Picture a solid building with an ever-present plume of smoke exiting the chimney to his shop. Nearby, according to the research I consulted about how Seguin’s operation likely looked, would be a small corral where customers could leave their horses while they waited for the animals to be shod. The entrance to the shop is wide enough to allow a horse, sometimes even a wagon, to pass through. The rear of the shop is gloomily lit, allowing Seguin to gauge the heat of the metal he is working. There’d be people,
Quebec historian Jean-Claude Dupont concludes:
The village smithy was always brimming with activity. It was a meeting place where men held their stag parties, learned to drink, played power and parlour games and discussed politics. The blacksmith indulged in certain popular practices: he was called to re-establish order in the village; he struck the new fire of Holy Saturday in his forge and carried it into the church; he headed the labour group and maintained the fire used in flax crushing; his horses drew the hearse.
In rural Quebec in the early twentieth century, Dupont says, blacksmiths practised a “magico-religious medicine based on vaguely scientific notions, combined with folk beliefs and superstitions.” They also acted as a sort of banker: lending money at interest and reselling grains, vegetables, meats and other produce that they received in payment for their services.
On a good day, a hard-working blacksmith like Seguin had time to shoe fifteen horses. But even in the early twentieth century he would have understood that his day was already passing. The automobile was the problem. When it arrived, many Canadian smiths headed west, where competition wasn’t as fierce and, eventually, into the First World War munitions factories. Many of Quebec’s country smiths transformed their old smithies into workshops for repairing automobiles and farm equipment. That didn’t stop the trade’s slow demise.

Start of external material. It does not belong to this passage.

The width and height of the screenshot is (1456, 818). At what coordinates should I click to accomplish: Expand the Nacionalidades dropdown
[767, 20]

Pierre didn’t give ironwork a second’s thought when he was growing up in Rigaud. Or when he and a car full of cousins made for the big city. In Montreal he studied woodworking in a technical school—where he first discovered his affinity for old artisanal tools and techniques—and started working as a stained glass artist. Pierre was twenty-four and employed in a Montreal gardening store when he and Marie-Josée came to their senses and moved back home onto land sold to them by Pierre’s papa. During the three-hour daily commutes he had lots of time to think about what he wanted to do with his life. At night at home he found himself going into the barn to look at the historic leaf forge he had inherited along with the property.

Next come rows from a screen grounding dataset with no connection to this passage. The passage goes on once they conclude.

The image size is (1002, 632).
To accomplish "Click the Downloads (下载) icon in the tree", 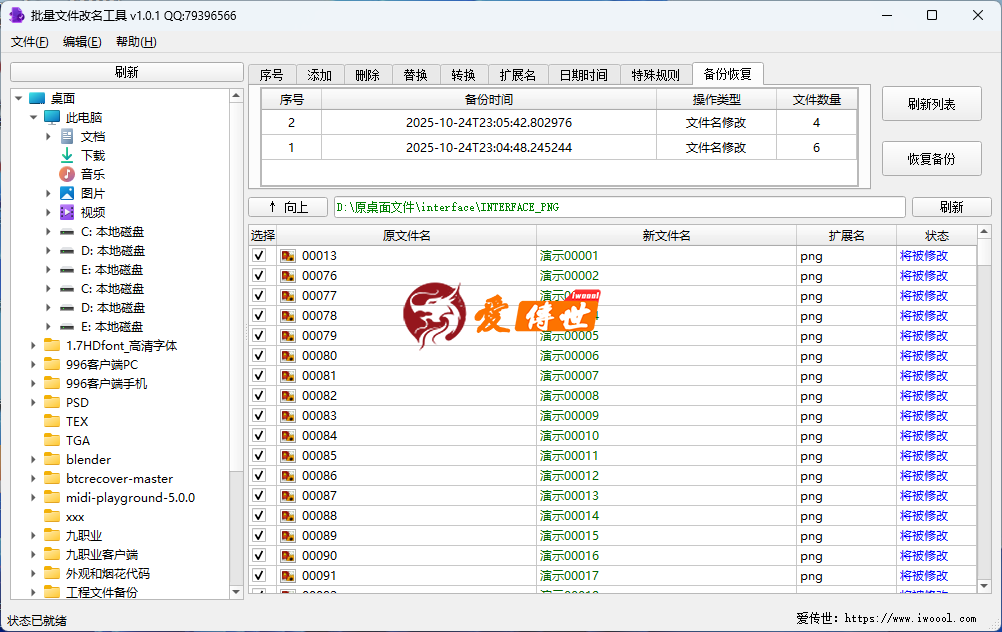I will tap(67, 155).
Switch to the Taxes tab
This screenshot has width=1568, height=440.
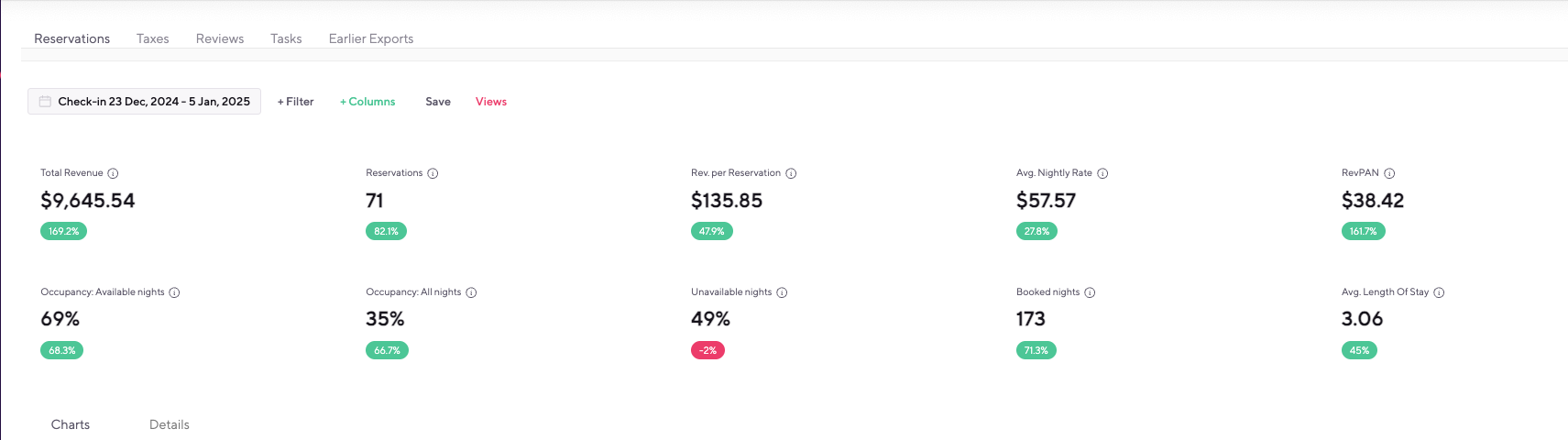(x=153, y=38)
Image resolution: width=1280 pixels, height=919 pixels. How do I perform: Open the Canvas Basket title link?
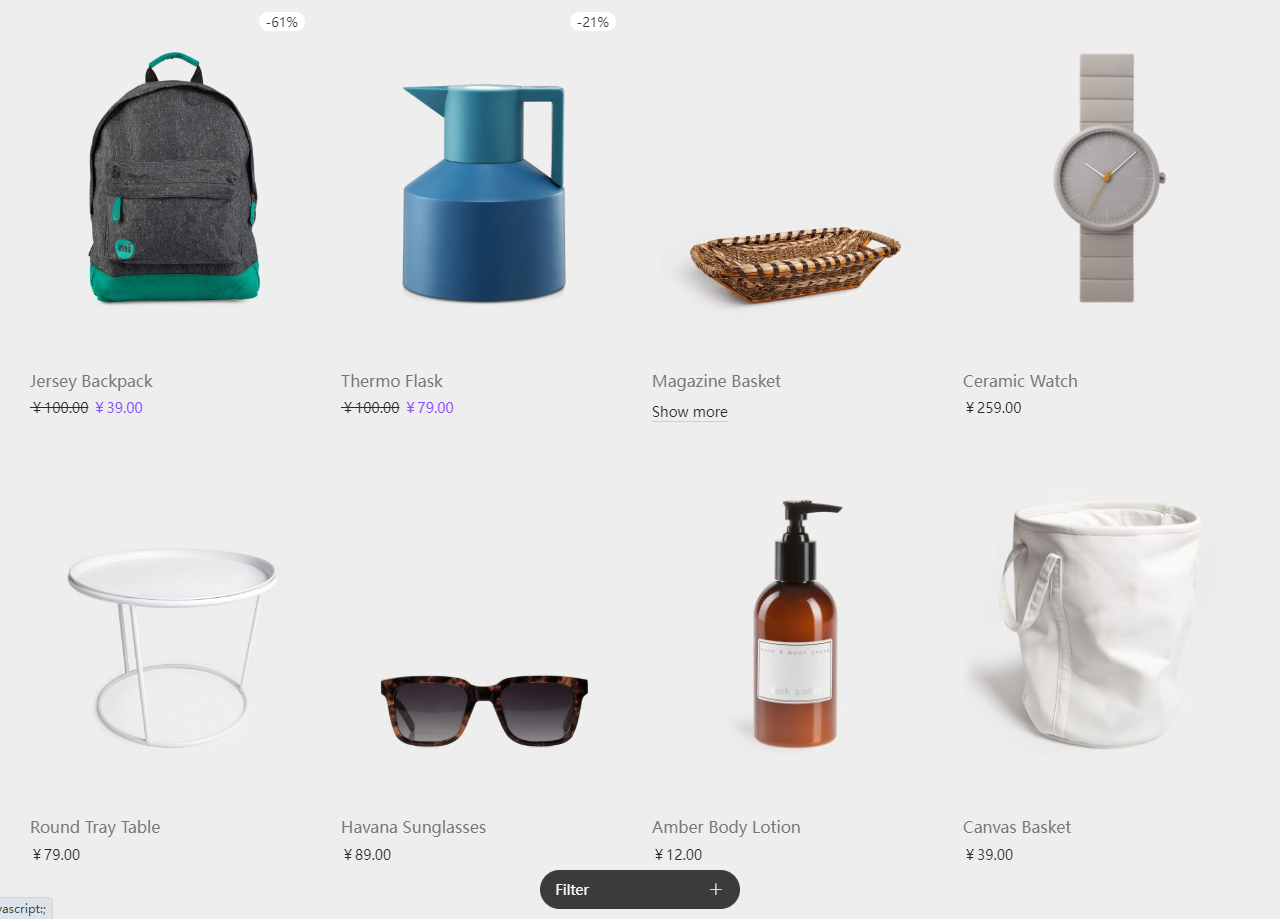click(1017, 827)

Sometime along the way—he’s not sure precisely when—he got the urge to try to forge a piece of metal into something useful. There was no one around to show him the proper techniques, so he took out books from the Montreal Public Library. He went on the Internet. He scraped together some cash and went to demonstrations in Ontario and Quebec. Soon Pierre seemed to have two jobs: at the gardening store during the day, then at home at night and on the weekends, learning his craft. “There’s a saying, ‘C’est en forgeant qu’on devient forgeron,’ he explains. “It means being a smithy is how you become a blacksmith. That is how you learn. A book is good in theory. But there’s nothing like doing it with a hammer and anvil.”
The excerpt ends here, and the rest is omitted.